16 tödliche Unfälle im ersten Halbjahr

Die Erhebung der diesjährigen tödlichen Arbeitsunfälle in der Landwirtschaft zeigt vergleichbare Zahlen mit 2019. Hauptgründe für die Unfälle von Anfang Januar bis Ende Juni 2020 waren Fahrzeugstürze und Unfälle bei der Waldarbeit.

Trister Acker
(pixabay.com/Arcaion)

Publiziert am

Im ersten Halbjahr 2020 haben die Beratungsstelle für Unfallverhütung in der Landwirtschaft (BUL) und agriss 16 tödliche Unfälle im Zusammenhang mit der Landwirtschaft aus Medien- und Polizeiberichten erhoben. Die Zahlen liegen auf ähnlichem Niveau wie die 18 tödlichen Unfälle im ersten Semester des Vorjahrs.

Fahrzeugstürze als Hauptunfallursache bei landwirtschaftlichen Arbeiten

Fünf Personen verloren ihr Leben aufgrund eines Fahrzeugsturzes mit Überschlag im Gelände oder infolge Abkommen von der Fahrbahn. Eine Person wurde infolge eines Aufpralls aus dem Traktor geschleudert und in der Folge vom landwirtschaftlichen Anhänger überrollt, eine weitere Person geriet beim Arbeiten im Bereich eines manövrierenden Traktors unter das Fahrzeug. Beim Abhängen eines Anbaugerätes wurde eine Person zwischen dem Gerät und dem Traktor eingeklemmt und tödlich verletzt.

Viele Todesfälle bei Waldarbeiten

Sechs Personen wurden bei Fällarbeiten im Wald durch die fallenden Baumstämme oder zurückschlagende Baumteile getroffen. Eine Person wurde bei Aufräumarbeiten durch einen ins Rutschen gekommenen Stamm erfasst und tödlich verletzt.

Auch eine Drittperson ist betroffen

Im Zusammenhang mit landwirtschaftlichen Ereignissen hat eine Drittpersonen ihr Leben verloren. Beim Kreuzen eines Anhängerzuges stürzte die Person von ihrem Fahrrad und geriet unter den Anhänger. 

Datenerhebung nicht vollständig

Für landwirtschaftliche Unfälle besteht keine Meldepflicht, daher können keine statistisch verlässlichen Aussagen gemacht werden.
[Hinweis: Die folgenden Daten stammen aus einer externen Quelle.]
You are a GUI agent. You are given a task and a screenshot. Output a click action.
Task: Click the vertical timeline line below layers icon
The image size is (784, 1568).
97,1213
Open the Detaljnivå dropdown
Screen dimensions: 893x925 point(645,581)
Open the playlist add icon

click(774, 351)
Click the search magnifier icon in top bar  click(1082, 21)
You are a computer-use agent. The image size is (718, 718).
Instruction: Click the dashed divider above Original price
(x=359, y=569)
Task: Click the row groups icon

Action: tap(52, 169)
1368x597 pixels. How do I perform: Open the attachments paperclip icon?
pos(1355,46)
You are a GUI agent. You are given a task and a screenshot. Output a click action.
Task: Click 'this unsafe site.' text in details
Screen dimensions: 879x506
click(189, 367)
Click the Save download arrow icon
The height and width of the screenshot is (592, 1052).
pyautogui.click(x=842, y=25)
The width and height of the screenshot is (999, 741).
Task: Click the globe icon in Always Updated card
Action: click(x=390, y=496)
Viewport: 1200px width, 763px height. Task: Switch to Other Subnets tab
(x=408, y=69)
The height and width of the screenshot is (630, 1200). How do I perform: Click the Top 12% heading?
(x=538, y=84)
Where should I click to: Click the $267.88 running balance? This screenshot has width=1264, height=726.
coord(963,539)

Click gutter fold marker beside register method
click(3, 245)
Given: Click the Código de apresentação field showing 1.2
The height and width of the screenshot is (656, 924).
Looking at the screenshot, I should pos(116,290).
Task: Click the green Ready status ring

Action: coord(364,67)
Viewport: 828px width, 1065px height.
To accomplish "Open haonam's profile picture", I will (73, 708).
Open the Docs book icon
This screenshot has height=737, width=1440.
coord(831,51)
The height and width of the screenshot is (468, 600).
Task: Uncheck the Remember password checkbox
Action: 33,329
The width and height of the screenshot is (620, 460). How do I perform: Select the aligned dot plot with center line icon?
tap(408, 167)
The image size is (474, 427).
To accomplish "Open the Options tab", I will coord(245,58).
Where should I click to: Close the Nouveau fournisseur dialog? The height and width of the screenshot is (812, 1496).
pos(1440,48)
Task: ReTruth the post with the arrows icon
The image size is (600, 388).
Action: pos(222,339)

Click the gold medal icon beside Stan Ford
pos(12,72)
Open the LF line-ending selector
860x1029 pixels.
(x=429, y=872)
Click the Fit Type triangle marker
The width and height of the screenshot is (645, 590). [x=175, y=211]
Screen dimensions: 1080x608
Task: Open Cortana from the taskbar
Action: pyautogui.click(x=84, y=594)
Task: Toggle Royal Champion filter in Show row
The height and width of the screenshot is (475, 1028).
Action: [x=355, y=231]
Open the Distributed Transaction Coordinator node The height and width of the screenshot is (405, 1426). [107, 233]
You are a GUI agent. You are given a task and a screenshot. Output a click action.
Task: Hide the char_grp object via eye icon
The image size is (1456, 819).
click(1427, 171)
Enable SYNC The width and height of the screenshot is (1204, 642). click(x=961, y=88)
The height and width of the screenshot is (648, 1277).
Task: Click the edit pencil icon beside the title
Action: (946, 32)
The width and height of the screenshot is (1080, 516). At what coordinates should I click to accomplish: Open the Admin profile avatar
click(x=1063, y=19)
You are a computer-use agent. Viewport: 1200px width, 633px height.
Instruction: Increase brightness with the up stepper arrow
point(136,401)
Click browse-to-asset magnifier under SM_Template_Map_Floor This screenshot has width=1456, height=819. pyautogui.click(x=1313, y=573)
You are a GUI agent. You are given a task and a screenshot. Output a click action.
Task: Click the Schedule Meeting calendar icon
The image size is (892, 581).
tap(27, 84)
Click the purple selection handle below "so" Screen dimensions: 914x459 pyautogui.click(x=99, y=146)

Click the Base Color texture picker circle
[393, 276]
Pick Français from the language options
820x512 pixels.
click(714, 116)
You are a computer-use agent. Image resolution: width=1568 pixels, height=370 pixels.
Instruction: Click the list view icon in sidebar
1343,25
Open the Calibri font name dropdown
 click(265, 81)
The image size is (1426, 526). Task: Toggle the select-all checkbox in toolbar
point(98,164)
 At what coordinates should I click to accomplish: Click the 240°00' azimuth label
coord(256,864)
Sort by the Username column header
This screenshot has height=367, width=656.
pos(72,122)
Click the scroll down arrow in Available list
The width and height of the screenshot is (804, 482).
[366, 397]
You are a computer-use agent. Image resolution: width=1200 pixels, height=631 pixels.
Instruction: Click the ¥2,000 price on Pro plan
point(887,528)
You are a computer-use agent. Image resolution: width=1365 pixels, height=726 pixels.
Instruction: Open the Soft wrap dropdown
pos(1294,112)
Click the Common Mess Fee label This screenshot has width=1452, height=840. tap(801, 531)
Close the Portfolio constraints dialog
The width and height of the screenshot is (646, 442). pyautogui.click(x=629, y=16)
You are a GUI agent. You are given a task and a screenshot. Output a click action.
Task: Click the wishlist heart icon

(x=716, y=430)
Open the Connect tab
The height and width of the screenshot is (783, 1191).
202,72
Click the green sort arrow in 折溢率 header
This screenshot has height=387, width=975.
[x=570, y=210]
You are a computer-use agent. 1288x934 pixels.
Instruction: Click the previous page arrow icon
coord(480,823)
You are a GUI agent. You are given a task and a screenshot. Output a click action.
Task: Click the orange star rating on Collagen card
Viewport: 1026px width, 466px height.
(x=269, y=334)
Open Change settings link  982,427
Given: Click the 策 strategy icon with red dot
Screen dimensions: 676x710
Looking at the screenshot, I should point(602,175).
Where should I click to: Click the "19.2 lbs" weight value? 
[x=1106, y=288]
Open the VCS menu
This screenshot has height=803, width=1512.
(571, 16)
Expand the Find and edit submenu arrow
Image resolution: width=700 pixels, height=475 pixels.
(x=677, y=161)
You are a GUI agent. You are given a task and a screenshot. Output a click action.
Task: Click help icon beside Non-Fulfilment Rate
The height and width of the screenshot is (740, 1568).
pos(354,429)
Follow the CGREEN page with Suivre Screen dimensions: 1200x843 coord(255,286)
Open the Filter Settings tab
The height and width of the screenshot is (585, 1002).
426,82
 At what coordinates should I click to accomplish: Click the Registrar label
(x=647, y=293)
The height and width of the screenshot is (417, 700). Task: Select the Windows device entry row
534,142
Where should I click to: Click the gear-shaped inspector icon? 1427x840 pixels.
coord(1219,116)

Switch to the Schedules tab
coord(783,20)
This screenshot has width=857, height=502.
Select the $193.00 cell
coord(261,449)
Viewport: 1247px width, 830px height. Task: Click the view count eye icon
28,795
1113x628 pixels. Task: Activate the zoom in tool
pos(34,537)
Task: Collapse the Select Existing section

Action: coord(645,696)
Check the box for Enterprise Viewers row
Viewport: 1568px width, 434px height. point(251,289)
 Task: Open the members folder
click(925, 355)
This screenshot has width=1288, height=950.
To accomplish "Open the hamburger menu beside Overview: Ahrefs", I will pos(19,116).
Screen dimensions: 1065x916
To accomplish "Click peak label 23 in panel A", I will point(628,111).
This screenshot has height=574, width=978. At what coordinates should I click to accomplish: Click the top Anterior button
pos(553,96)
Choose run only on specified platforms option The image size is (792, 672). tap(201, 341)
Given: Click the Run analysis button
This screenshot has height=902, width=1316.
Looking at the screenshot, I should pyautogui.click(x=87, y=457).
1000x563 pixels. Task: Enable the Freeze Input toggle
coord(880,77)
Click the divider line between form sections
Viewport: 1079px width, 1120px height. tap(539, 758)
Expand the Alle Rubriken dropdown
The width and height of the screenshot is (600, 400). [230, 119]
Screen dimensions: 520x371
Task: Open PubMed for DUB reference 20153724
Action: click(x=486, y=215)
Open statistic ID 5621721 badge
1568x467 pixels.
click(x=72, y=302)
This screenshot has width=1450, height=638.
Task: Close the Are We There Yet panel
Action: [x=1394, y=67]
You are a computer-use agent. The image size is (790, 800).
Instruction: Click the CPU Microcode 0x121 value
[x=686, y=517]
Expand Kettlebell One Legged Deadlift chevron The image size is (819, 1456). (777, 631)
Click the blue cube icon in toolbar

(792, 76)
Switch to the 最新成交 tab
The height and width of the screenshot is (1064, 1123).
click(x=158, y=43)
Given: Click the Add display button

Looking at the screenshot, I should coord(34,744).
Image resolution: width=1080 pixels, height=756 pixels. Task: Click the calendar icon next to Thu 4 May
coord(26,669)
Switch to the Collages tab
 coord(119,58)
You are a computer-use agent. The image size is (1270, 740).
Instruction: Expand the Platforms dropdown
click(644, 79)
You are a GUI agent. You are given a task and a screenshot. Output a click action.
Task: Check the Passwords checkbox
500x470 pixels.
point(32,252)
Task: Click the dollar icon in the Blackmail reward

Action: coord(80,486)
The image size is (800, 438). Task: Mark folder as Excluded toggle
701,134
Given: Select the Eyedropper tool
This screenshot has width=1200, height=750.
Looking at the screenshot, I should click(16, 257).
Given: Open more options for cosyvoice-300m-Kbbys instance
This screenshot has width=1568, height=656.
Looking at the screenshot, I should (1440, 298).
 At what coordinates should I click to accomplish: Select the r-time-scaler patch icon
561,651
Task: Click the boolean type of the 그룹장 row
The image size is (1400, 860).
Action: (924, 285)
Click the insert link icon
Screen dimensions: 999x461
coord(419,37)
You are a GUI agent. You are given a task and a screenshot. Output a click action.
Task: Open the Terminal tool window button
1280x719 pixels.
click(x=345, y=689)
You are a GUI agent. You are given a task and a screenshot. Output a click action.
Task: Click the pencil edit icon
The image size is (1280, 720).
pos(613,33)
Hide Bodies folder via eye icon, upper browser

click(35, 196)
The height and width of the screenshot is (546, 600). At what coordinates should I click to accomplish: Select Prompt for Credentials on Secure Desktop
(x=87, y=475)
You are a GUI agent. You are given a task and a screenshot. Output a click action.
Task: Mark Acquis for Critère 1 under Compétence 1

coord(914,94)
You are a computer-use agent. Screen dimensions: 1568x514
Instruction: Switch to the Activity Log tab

Ein Vergleich der eingegangenen Meldungen des aktuellen und des Vorjahres zeigen jedoch eine kaum rückläufige Tendenz.

Sensibilisierung und Prävention ist wichtig

Mit der Kampagne «Schon geschnallt?» informiert, sensibilisiert und motiviert die BUL für das Nachrüsten und Tragen der Sicherheitsgurte auf landwirtschaftlichen Fahrzeugen. Der Zustand der Fahrerschutzkabinen von Unfallfahrzeugen zeigt oft einen genügend grossen Schutzraum, dass eine angegurtete Person mit grosser Wahrscheinlichkeit hätte überleben können. Auch im Bereich Forstarbeiten wurde über die Fachpresse und via Newsletter zu verschiedenen Präventionsmassnahmen informiert. Die Beratungs- und Weiterbildungsangebote der BUL zur landwirtschaftlichen Unfallprävention stehen allen Betrieben offen und helfen, Risiken im Arbeitsalltag zu minimieren.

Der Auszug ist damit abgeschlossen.